Excellent comments, Henry. And I love how it all tends to a concluding problem, that the lay-man essentially doesn't quite properly grasp that the metaphors neuroscience writing employ to describe the groping into this 'hard problem' are not meant to be literal. In other words, just as you have it, 60 Minutes and Elon Musk are propagating ideas to the masses that are not in the least demonstrated and aren't actually held all that hardly by the scientists themselves. It's the usual problem with actual science versus popular science writing, but in this case the mistake on the part of the populace too easily sets them up for a false consciousness about themselves, the world and how the two fit together.
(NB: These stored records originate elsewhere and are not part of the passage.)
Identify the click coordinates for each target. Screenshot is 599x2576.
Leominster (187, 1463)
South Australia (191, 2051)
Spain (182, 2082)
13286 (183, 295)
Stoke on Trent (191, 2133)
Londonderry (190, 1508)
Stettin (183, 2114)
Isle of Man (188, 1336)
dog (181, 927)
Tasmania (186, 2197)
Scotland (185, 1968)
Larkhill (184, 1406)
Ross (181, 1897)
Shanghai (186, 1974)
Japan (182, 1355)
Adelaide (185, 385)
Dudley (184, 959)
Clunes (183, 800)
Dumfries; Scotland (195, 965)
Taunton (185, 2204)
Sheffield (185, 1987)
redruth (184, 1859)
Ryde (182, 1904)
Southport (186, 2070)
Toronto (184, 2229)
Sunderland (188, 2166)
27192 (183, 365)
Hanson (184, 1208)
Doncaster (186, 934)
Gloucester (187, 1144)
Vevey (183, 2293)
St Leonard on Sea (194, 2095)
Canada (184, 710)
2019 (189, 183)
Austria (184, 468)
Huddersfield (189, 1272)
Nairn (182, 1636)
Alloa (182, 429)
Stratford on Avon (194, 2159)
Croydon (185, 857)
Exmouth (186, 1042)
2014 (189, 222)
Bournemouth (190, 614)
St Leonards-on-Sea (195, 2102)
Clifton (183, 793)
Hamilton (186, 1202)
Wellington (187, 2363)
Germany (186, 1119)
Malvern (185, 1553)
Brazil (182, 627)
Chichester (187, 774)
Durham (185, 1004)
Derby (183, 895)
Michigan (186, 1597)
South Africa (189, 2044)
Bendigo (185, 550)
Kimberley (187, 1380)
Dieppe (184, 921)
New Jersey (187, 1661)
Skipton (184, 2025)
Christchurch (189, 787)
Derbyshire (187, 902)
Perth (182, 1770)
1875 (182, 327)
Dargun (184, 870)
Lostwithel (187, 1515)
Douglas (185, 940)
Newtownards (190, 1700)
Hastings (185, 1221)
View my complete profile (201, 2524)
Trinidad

Many, including some who were once quite prominent and vociferous on RfM, would like to forget just how many people were walking around believing that their volition wasn't their own just because Sam Harris said so, accompanied by a hand-wavey Hard-Science-Libet-something-or-another attempt at authority. The ease that this was accomplished, convincing people that their will isn't actually their own, is frightening, so much so that I remember a lecture by Dennett where he showed studies demonstrating how students who were told they hadn't free will did more poorly on a test than students who weren't told such a thing. He was alarmed and voicing caution. So, to the embarrassment you point out:
Henry Bemis Wrote:
> Also, there is always one other component that is
> never addressed. Clearly what is happening here is
> that the mind is controlling the brain by
> dictating the brain response to the thought; i.e.
> by thinking the thought, the subject is dictating
> a brain response that can be read-off by the
> computer program. So, I ask, isn't this a
> fundamental example of mental causation in its
> purest form? So, where does the volitional
> thought come from that starts this whole process?
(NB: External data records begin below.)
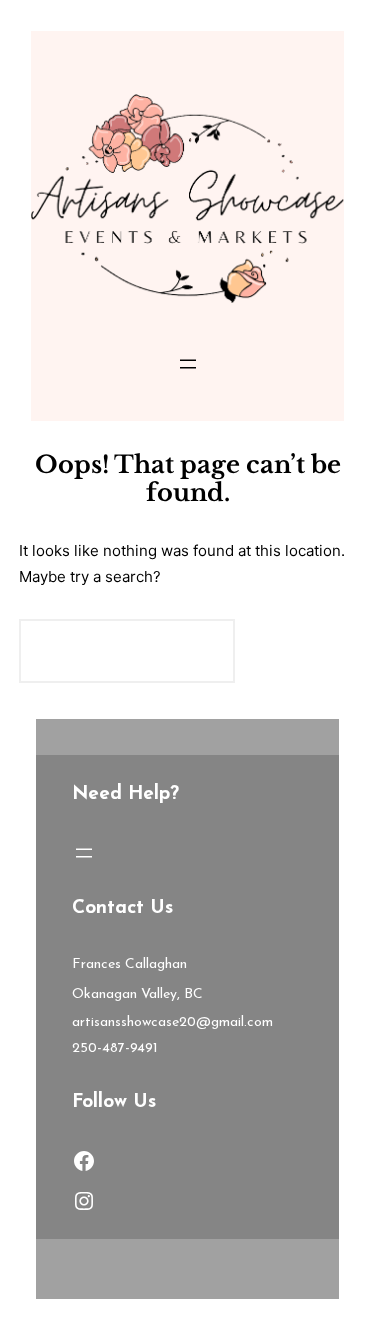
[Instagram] (84, 1201)
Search (300, 650)
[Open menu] (188, 364)
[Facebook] (84, 1161)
> (Embarrassing!) If it is just the brain, why not
> have the computer read-off the pre-thought
> deterministic neurological cause (action
> potential) of the thought, eliminating the
> middle-man (the Self, the Mind, the conscious
That is very well said!
> COMMENT: Remember, we are not talking about just
> neuroscience; i.e. the science of the brain or
> nervous system. We are talking about *cognitive
> neuroscience*; i.e. how the brain brings about all
> of the capacities of human cognition, including
> behavior, complex thought, rationality, and
> creativity. That creates a responsibility to
> honestly consider the mind-brain correlation,
> including mental causation. So, it is never *just*
> about the brain. Moreover, cognitive psychology
> encompasses mind-mind correlations; e.g. how one
> thought leads to another, for example in the
> reasoning process. This process does not mirror
> computational processes in the brain, but rather
> encompasses a volitional agent with unique
> thought-thought processes. Neuroscience has no
> idea how this complex process is done by the
It seems to me that the way neuroscientists, even cognitive neuroscientists, get around your point about "mind-brain correlation" is to assume at the outset that "mind" is merely a stand-in word for the problem at hand, and to refuse to grant it any ontological status. It's all just the brain, but we use "mind" to stand in for that special thing which the brain does, they seem to say with way too many words.
Here's a good example of an intelligent lay-person trying to come to grips with what the neuroscientists are trying to find out and tell us about, specifically RICCARDO MANZOTTI and MICHAEL GRAZIANO:https://www.bookforum.com/print/2604/the-unending-quest-to-explain-consciousness-23772
He wraps up his exploration rather well:
"Thus, it seems to me, the proliferation of ever wilder positions. You are the apple. Consciousness is an illusion. And, hell, maybe you are the apple. Crazier things have turned out to be true. But if you simply rule in advance that the mind must be physical and assume that an understanding of consciousness must be a materialist understanding, because scientific materialism is obviously correct, you end up looking for your keys under the streetlamp because that’s where the light is."
That last clause perfectly embodies my suspicions about the entire neuroscientific project. But that is how science proceeds, one mistake after another, eliminating mistakes as we go, hundreds of millions of dollars at a time...
...and Flint's water is still poisonous.